The expansion of the European Championships from 16 to 24 teams has plenty of positives. Without it we probably wouldn’t have seen the likes of Iceland, Northern Ireland or Albania – all of whom have defied reputation to claim some impressive and famous results. But then it also has the odd weird point, like the fact that 16 of the 24 teams still make the second round. Not to mention the stretched out talent leading to more conservative approaches and fewer goals. That’s a debate for later, though.

With that, four of the six third place finishers go through, which seems stupid that a team can lose two games and potentially still make it through with a last-gasp win, although the bonus is that pretty much every team is realistically playing for something in the final round of games.

For the first two sets of fixtures, that didn’t mean much. Teams don’t yet know what to aim for to get those third placers. From the moment of the final whistle in the Albania-Romania game, however, that mark was set. We had our first third placer – the first marker in the sand. The Albanians snatched a 1-0 win over Romania, pushing them to 3 points with a -2 goal difference. That… shouldn’t be too hard to beat. It was a compelling game in which the Romanians showed the same complete and utter deficiencies in front of goal (their two tournament goals came from the penalty spot) and a cheeky Armando Sadiku header was the difference.

Albania had never scored a goal in a major competition before. Bloody marvellous.

As for the next round, I s’pose the Czechs and Turkey could draw, that’d keep Albania ahead of them. Also if Belgium and Italy beat Sweden and Ireland. Both pretty likely, actually – in fact the two underdogs there each need a win to overtake Albania, a draw would leave them each on 2 points. Iceland will catch them if they can get a draw against Austria, who need to win but will still fancy their chances. Portugal also need at least a draw against Hungary – who are basically already through. Northern Ireland need to do better than a three-goal loss to Germany (lose 2-0 and they’re ahead of Albania but sweating on someone else finishing below them). Ukraine, who have been as disappointing as anyone, need to thrash Poland to have any chance.

Russia and Romania, meanwhile, are goooone. Slovakia, after their draw with England and win over Russia, have 4 points and so they’re almost certainly through – though they’ll need to wait at least another day to be sure.

Roy’s Dilemma

I don’t know what possessed Mr Hodgson to make all those changes for the last game. A bit of rest, keep ‘em fresh, no worries. But he didn’t seem to alter the approach in any way. They still tried to play the same way they did before despite having Jamie Vardy up top – the one exception was possibly their best chance vs Slovakia when Eric Dier slipped him in from deep, with the Slovakia defensive line playing unusually high. They definitely adapted to that, the Slovakians. By the end of the game and for most of the second half, even, they were ten men behind the ball and England had no answer.

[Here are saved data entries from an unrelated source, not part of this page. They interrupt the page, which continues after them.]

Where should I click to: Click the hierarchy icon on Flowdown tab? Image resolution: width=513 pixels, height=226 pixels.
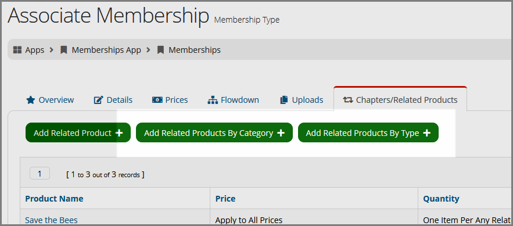pos(213,100)
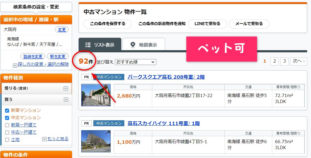311x158 pixels.
Task: Click the 変更 button next to 大阪府
Action: coord(62,30)
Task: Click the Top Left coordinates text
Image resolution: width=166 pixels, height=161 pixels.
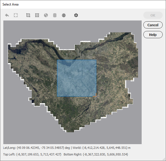Action: click(32, 154)

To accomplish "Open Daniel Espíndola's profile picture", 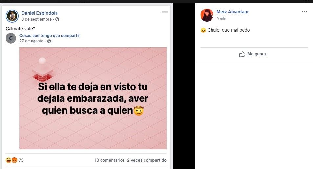I will pyautogui.click(x=12, y=16).
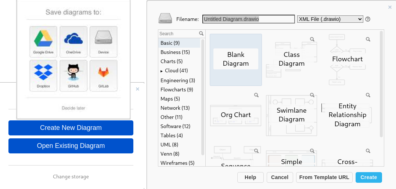This screenshot has height=189, width=396.
Task: Pick Device storage icon
Action: (x=103, y=40)
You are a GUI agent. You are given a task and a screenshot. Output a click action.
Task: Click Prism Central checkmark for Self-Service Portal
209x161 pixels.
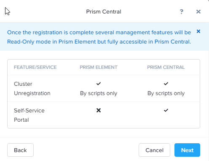coord(166,110)

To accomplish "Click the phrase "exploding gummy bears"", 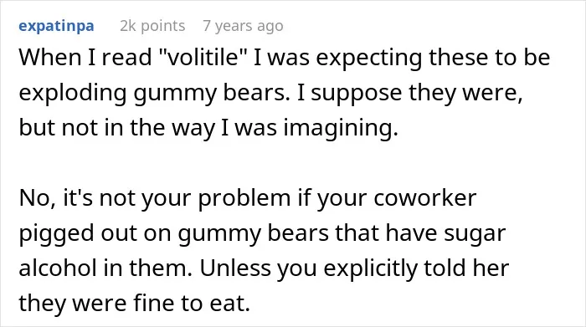I will (154, 94).
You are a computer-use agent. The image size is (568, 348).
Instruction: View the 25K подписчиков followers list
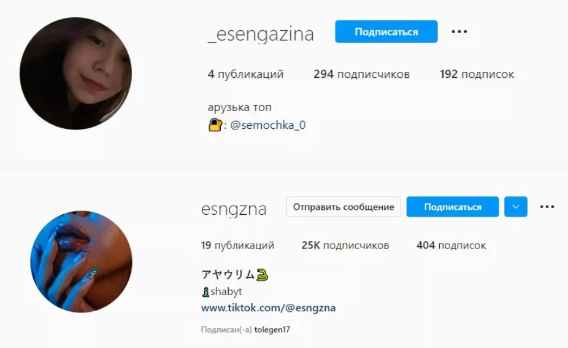click(x=345, y=246)
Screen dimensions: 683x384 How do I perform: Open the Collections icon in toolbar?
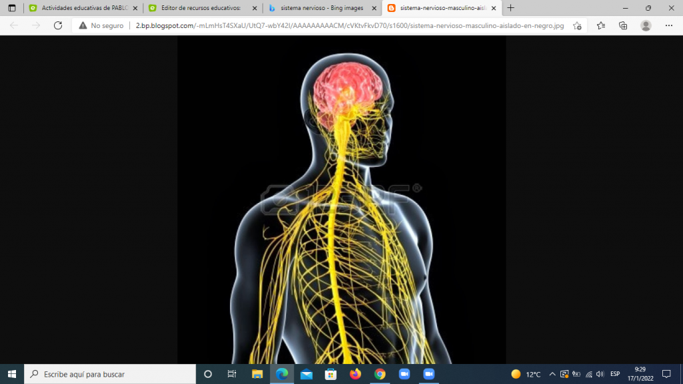point(623,25)
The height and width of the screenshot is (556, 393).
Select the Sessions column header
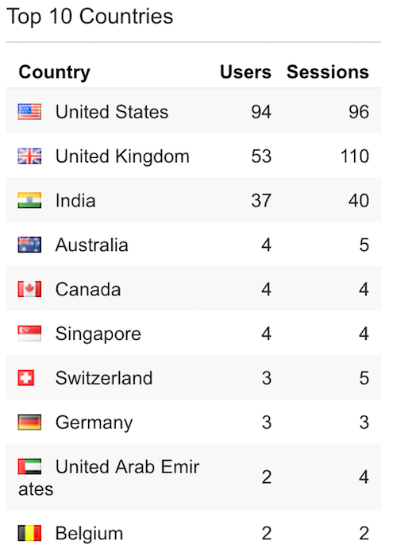[328, 72]
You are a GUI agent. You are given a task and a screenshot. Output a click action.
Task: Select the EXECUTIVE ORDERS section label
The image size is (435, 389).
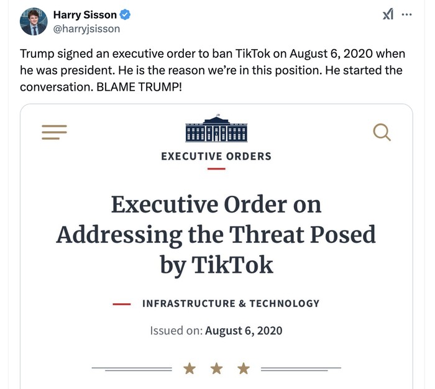click(x=216, y=156)
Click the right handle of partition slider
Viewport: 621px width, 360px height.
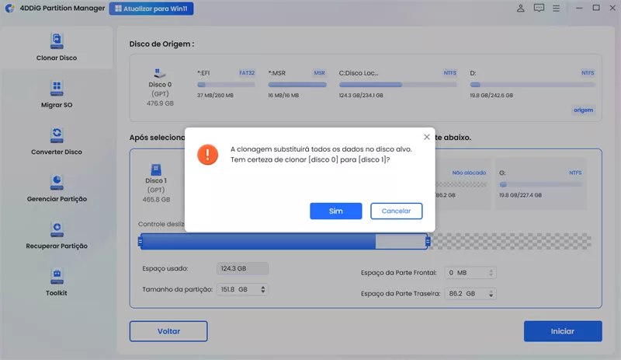pos(428,242)
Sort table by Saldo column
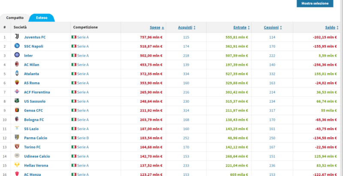Image resolution: width=343 pixels, height=176 pixels. 328,27
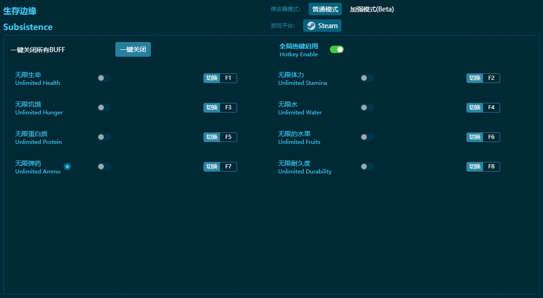
Task: Click the F1 hotkey switch button
Action: point(220,78)
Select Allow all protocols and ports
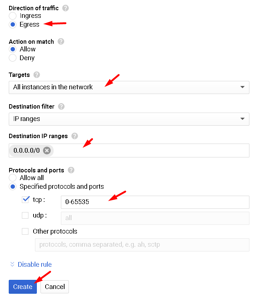Viewport: 264px width, 301px height. pyautogui.click(x=13, y=178)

Jordan Henderson did some good things and some dumb things, he’s a step below their other midfielders and was probably lucky to be picked ahead of Danny Drinkwater or Michael Carrick, a selection that made enough sense at the time but either of those two would have provided a more useful option in this game – from Carrick’s metronomic passing to Drinkwater’s hustle and each has a dollop of vision and guile which Vardy especially would’ve loved. But this was a tough one for Vards, without the room to run behind the defence he faded and eventually disappeared.

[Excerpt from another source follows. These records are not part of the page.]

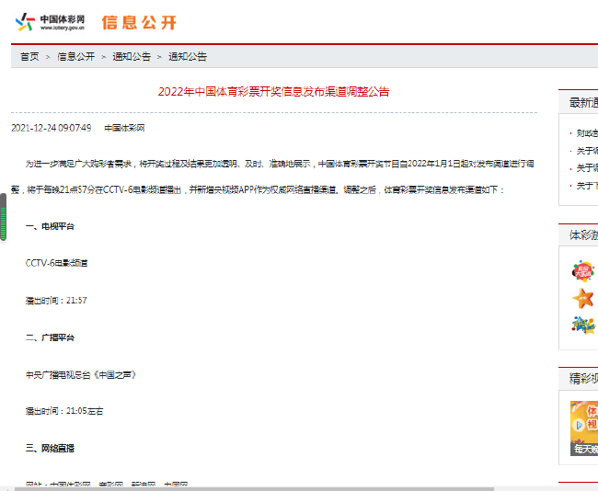598x491 pixels.
Task: Click the 中国体彩网 source next to the date
Action: [x=124, y=128]
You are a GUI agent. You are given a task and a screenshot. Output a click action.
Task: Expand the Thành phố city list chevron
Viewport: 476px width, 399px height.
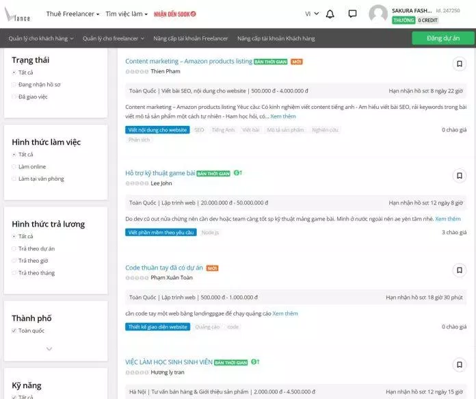pos(49,348)
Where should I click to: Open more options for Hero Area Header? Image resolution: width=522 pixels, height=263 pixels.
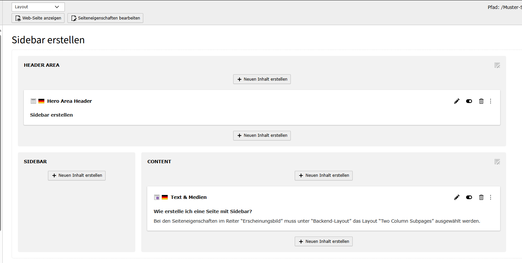(491, 101)

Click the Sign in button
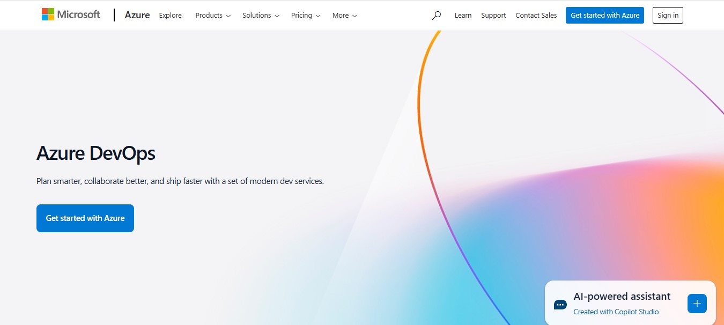coord(667,15)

And then when he went to his bench, it was all the same guys he was supposedly resting! On came Rooney, on came Alli and on came Kane. Personally, I thought this would have been a perfect opportunity for Ross Barkley. If they’re gonna play deep and invite long efforts, get your best shot from outside the box on the park. Plus Barkley can dribble the ball and draw defenders, he won’t get too many opportunities (if any) this tournament but this was one he’d have done well in. Instead Rooney tried to do the same role and was constantly tackled or had his efforts at goal blocked. I’ll give you this: Martin Skrtel was magnificent. For a defender I don’t even rate that high, Liverpool ought to double that asking price after that game. Plus the keeper, Matús Kozácik, made a couple top saves on the occasions he was actually asked to make one.

It was disappointing after Hodgson had shown such guts in bringing on both Vardy and Sturridge against Wale at half-time, each going on to score as England became the only team to win after falling behind so far these Euros. Unlike the first game, he got all his subs right there. And it was a brilliant second half too, complete dominance, and a very impressive win over a fine Welsh side (who let themselves down, I felt). Now there’s the tricky situation where he’s changed his team mid-tournament and had enough success that it’s thrown out his initial plans. The Slovakian draw was enough to get them second – they’ll hope for a decent draw now, which will see them play whoever finishes second in Portugal’s group. To be fair, that group is weak as piss, so that might be okay. But they would have gotten a third placer otherwise, which is a gamble that Roy Hodgson took and has to live with now, it might not be a big deal but the way it stands, they are looking at France in the quarters, so… yeah.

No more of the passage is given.